By Anthony McDaniel, M.D.

Barbiturates are drugs that act as central nervous system depressants, and, by virtue of this, they produce a wide spectrum of effects, from mild sedation to total anesthesia. They are also effective as anxiolytics, as hypnotics, and as anticonvulsants. They have addiction potential, both physical and psychological. Barbiturates have now largely been replaced by benzodiazepines in routine medical practice - for example, in the treatment of anxiety and insomnia – mainly because benzodiazepines are significantly less dangerous in overdose. However, barbiturates are still used in general anesthesia, as well as for epilepsy. Barbiturates are derivatives of barbituric acid. Barbiturates like pentobarbital and phenobarbital were long used as anxiolytics and hypnotics. Today, benzodiazepines have largely supplanted them for these purposes, because benzodiazepines have less potential for lethal overdoses. Barbiturates are classified as ultrashort-, short-, intermediate-, and long-acting, depending on how quickly they act and how long their effects last. Barbiturates are still widely used in surgical anesthesia, especially to induce anesthesia, though their use during induction of anesthesia has largely been supplanted. Ultrashort barbiturates such as thiopental (Pentothal) produce unconsciousness within about a minute of intravenous (IV) injection. These drugs may be used to induce general anesthesia. Volatile anesthetics are then used to maintain general anesthesia until the end of the operation. Because thiopental and other ultrashort-acting barbiturates are typically used in hospital settings, they are not very likely to be abused, noted the DEA.

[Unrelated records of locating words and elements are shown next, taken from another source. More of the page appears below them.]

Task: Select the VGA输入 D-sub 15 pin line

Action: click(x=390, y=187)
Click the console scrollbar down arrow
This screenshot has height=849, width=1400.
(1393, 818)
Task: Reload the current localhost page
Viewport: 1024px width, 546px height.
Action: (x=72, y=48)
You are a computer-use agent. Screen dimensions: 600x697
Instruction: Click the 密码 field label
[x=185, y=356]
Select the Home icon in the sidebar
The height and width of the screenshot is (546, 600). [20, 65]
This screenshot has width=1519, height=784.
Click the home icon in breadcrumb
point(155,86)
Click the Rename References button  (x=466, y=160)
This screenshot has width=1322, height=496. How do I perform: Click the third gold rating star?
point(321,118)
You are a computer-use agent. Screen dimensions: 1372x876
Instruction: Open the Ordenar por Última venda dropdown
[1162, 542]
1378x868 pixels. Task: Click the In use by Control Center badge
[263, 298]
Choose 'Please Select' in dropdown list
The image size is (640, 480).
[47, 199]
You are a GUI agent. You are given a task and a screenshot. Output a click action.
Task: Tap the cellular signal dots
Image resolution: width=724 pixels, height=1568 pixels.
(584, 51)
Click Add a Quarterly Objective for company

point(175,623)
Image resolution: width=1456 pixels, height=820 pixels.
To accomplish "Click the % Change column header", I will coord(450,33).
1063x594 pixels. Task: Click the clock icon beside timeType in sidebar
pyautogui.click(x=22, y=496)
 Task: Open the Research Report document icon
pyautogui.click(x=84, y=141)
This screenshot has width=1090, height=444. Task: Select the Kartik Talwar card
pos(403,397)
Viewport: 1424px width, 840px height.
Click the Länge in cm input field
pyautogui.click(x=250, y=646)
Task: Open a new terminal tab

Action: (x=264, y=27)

Phenobarbital is used as an anticonvulsant for people suffering from seizure disorders such as febrile seizures, tonic-clonic seizures, status epilepticus, and eclampsia. Long-acting barbiturates such as phenobarbital (Luminal) and mephobarbital (Mebaral) are prescribed for few reasons. When taken at bedtime, they help treat insomnia, and when taken during the day they have sedative effects that can aid in the treatment of tension and anxiety. However, prescription for the treatment of these conditions is now rare due to the risks of physical dependence and fatal overdose. These drugs are more often prescribed in the treatment of convulsive conditions like epilepsy. Phenobarbital has also been used in the treatment of delirium tremens during alcohol detoxification, although benzodiazepines have a more favorable safety profile and are more often used. Long-acting barbiturates take effect within one to two hours and last 12 hours or longer. Like ethanol, barbiturates are intoxicating and produce similar effects during intoxication. The symptoms of barbiturate intoxication include respiratory depression, lowered blood pressure, fatigue, fever, unusual excitement, irritability, dizziness, poor concentration, sedation, confusion, impaired coordination, impaired judgment, addiction, and respiratory arrest which may lead to death. Recreational users report that a barbiturate high gives them feelings of relaxed contentment and euphoria. The main risk of acute barbiturate abuse is respiratory depression. Physical and psychological dependence may also develop with repeated use. Other effects of barbiturate intoxication include drowsiness, lateral and vertical nystagmus, slurred speech and ataxia, decreased anxiety, a loss of inhibitions. Barbiturates are also used to alleviate the adverse or withdrawal effects of illicit drug misuse.